— Tarea a realizar —
Según la sección del documento, ¿qué suele producir una mayor desigualdad, dado que los ricos son más dados a ahorrar?

— Sección del documento —
——
El resultado en muchos países ha sido un estancamiento de los salarios reales, un aumento de la desigualdad y una posible propensión estructural a una demanda nominal deficiente. Como los ricos son más dados a ahorrar, una mayor desigualdad suele producir un flojo aumento de la demanda, a no ser, claro está, que se presten a los pobres los ahorros de los ricos.
A consecuencia de ello, mientras que antes de la crisis financiera de 2008 se consideraba a los bancos centrales unos héroes en la lucha contra la inflación, acabaron cada vez más compensando las presiones deflacionarias estructurales mediante la fijación de unos tipos de interés lo bastante bajos para estimular auges crediticios, lo que provocó una creación excesiva de deuda y crisis financiera y ahora una escasez crónica de demanda agregada, al intentar todos los hogares, empresas y gobiernos reducir sus deudas.
Pero, aunque los factores estructurales y un endeudamiento excesivo sostienen la insuficiente demanda actual, una reacción puramente macroeconómica podría aun resolver el problema. Así como una restricción monetaria decidida hace treinta años acabó superando en última instancia las presiones causantes del aumento de los costos, una política igualmente decidida en la otra dirección podría, en teoría, impulsar el aumento actual de la demanda nominal.
La forma mejor de lograrlo no es mediante la combinación actual de tipos de interés ultrabajos y relajación cuantitativa. Al fin y al cabo, aunque ese método acabaría estimulando la demanda, lo haría aumentando el precio de los activos –y con ello exacerbando la desigualdad de la riqueza– y volviendo a estimular el aumento del crédito privado que alimentó la crisis financiera.
——
— Datos sin procesar —
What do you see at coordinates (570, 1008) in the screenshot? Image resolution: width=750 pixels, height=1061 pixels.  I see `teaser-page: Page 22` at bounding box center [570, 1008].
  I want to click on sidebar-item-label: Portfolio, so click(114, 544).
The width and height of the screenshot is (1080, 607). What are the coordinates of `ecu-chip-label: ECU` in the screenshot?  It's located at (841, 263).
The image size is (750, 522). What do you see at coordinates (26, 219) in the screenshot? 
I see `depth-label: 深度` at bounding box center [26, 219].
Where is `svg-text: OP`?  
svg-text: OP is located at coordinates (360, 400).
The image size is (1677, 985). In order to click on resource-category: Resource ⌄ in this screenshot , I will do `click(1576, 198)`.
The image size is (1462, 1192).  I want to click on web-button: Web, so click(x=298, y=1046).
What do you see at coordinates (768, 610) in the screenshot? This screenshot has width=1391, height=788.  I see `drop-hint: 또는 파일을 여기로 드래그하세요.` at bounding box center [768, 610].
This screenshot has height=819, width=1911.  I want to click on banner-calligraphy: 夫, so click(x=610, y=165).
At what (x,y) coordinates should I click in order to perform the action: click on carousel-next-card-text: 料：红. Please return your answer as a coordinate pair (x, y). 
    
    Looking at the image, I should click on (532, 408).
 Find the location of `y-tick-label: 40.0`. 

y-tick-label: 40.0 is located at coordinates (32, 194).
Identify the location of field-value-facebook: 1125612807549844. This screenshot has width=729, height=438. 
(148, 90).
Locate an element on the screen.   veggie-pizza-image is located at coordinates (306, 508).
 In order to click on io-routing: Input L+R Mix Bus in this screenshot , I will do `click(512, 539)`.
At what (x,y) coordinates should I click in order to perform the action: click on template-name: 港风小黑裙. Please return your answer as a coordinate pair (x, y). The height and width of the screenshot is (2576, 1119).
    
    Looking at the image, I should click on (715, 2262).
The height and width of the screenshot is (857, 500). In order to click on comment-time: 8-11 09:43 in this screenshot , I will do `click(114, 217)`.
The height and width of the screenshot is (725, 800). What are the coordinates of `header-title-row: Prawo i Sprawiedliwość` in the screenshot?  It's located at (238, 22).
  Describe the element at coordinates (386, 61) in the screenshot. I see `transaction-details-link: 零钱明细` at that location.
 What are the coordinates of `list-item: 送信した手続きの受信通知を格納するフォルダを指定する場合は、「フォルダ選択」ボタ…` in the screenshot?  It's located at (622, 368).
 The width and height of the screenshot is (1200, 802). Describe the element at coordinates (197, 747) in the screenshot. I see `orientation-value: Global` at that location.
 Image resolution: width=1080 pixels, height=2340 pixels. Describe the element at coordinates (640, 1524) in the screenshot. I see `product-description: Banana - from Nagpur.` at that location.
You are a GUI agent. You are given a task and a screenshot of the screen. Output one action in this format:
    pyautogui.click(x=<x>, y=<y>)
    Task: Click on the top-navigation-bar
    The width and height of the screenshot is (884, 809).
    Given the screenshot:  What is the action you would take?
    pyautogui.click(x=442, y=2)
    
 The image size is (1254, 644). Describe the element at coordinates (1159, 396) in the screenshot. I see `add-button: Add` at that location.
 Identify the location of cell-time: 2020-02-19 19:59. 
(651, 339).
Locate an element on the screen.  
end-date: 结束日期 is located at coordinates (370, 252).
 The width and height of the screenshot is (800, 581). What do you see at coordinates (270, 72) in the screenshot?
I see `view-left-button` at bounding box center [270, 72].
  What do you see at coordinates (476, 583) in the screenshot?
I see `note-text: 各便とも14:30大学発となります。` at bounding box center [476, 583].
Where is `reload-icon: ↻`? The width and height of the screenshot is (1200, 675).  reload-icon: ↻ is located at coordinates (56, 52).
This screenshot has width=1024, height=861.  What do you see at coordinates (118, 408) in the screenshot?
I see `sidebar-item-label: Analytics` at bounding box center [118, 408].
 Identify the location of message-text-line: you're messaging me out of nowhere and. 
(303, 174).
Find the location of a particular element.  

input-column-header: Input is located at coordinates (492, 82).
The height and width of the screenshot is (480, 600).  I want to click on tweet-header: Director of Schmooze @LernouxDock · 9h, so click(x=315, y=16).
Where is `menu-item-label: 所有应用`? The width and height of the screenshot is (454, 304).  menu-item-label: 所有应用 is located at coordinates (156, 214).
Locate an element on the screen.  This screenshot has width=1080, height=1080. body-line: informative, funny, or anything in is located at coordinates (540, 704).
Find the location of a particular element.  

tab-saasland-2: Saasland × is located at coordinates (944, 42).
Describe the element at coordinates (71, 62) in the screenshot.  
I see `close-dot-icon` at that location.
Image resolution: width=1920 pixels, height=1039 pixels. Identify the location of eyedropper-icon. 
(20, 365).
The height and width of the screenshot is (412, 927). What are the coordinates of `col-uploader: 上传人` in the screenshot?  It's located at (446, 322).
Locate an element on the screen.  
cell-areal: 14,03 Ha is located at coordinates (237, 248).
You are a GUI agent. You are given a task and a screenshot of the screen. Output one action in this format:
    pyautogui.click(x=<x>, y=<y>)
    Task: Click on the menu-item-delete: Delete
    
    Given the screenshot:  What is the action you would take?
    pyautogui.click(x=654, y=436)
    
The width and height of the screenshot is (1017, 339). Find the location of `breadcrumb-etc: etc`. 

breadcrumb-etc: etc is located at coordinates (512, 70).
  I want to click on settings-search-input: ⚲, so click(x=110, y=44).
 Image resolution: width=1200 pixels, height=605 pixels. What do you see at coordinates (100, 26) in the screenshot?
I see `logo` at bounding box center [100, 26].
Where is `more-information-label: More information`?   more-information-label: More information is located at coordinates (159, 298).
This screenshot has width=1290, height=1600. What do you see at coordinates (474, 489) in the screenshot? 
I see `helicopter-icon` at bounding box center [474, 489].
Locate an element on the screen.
——
— Salida —
Un flojo aumento de la demanda, a no ser que se presten a los pobres los ahorros de los ricos.